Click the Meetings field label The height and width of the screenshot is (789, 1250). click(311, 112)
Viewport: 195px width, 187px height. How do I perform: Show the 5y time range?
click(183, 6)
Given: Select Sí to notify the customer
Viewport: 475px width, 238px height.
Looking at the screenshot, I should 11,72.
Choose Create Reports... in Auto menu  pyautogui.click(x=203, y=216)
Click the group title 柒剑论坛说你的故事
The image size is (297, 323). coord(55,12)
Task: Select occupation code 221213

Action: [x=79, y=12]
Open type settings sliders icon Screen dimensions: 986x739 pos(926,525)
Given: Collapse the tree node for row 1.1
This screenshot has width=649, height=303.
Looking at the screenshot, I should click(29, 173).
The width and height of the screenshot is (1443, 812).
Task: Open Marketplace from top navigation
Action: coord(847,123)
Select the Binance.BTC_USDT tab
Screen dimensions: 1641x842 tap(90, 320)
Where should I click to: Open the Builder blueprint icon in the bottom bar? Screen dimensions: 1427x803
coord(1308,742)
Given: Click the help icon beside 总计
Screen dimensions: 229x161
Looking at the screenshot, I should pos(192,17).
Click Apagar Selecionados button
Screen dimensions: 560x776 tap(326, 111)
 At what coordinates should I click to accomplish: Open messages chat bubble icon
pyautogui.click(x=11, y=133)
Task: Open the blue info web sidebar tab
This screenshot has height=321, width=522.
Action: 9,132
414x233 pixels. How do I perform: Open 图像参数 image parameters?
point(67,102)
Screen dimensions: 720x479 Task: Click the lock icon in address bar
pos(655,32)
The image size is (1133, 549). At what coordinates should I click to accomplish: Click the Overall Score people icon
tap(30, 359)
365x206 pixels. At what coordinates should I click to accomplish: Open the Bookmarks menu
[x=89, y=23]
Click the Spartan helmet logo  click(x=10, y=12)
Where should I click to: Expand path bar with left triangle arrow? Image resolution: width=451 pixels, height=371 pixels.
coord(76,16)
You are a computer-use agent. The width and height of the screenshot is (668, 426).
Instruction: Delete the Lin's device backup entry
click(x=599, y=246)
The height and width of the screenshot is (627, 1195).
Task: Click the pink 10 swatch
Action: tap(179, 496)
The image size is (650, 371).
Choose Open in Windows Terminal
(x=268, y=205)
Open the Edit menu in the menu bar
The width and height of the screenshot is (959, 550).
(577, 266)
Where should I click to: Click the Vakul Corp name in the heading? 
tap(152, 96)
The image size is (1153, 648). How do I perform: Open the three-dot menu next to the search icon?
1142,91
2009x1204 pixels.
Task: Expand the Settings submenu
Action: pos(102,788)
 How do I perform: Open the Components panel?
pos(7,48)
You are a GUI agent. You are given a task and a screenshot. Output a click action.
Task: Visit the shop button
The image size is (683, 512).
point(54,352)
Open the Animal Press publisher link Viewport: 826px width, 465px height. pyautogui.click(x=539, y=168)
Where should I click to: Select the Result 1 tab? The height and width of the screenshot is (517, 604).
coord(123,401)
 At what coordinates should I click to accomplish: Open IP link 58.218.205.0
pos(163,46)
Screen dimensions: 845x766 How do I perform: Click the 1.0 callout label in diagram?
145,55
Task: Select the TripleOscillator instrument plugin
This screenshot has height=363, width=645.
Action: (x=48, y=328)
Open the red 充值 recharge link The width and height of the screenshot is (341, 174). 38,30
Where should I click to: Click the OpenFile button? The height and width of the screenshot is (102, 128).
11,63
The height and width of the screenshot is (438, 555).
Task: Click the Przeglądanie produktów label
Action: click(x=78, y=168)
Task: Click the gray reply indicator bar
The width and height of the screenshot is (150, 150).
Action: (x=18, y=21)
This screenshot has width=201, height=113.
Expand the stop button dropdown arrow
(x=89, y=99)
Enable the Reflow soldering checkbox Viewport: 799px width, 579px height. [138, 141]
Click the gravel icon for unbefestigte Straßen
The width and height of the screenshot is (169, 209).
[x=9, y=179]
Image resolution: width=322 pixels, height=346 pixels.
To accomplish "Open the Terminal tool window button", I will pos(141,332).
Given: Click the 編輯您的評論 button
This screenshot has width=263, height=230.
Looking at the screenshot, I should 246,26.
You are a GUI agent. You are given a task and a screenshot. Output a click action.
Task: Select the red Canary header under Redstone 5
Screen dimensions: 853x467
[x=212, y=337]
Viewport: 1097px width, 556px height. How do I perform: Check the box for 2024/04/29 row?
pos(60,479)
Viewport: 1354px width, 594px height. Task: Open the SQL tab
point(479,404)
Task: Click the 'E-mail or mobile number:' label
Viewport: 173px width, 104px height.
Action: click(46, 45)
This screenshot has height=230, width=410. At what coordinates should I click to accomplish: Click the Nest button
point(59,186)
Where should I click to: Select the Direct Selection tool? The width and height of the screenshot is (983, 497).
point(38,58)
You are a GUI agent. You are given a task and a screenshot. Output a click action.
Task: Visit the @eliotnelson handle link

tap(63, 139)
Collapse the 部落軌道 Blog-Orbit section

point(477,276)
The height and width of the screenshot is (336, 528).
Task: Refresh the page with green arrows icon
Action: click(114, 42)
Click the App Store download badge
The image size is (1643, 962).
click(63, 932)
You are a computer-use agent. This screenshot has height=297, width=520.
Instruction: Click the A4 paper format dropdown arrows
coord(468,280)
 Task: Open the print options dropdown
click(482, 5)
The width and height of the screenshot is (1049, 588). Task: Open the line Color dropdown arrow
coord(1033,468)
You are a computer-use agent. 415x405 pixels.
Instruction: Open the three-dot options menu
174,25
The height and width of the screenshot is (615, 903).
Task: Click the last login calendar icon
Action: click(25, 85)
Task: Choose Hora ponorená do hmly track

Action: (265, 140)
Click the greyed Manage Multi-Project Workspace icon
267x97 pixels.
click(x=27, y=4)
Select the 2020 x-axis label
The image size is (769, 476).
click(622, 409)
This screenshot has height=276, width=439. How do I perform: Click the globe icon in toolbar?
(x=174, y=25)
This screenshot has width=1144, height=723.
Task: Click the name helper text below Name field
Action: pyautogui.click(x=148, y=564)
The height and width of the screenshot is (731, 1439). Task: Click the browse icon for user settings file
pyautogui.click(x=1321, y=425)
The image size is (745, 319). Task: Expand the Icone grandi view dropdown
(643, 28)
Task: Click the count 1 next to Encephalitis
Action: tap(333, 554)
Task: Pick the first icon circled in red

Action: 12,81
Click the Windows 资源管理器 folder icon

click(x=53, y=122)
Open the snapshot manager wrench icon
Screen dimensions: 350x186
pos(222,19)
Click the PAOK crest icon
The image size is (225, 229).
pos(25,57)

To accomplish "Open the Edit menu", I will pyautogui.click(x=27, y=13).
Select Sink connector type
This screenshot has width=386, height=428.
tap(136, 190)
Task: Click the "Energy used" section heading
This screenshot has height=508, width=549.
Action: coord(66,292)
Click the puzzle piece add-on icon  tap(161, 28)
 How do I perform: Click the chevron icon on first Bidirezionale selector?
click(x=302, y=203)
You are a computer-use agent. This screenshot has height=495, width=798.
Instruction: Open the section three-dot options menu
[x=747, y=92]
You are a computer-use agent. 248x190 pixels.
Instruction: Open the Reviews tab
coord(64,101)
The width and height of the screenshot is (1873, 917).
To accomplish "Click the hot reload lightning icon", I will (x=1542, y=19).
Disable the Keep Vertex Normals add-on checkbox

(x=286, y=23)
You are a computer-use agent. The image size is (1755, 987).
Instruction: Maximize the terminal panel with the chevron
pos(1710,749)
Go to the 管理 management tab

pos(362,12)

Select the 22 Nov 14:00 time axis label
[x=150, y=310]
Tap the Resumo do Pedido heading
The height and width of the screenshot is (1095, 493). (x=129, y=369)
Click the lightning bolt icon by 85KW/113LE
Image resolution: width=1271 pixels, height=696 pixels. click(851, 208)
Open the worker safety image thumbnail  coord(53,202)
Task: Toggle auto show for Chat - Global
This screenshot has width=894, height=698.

Task objective: Which lines of the records contain the word "panel"? Copy each of them, treating case as significant.

Solution to the problem:
 How do I perform: Open the Components panel?
Instruction: Maximize the terminal panel with the chevron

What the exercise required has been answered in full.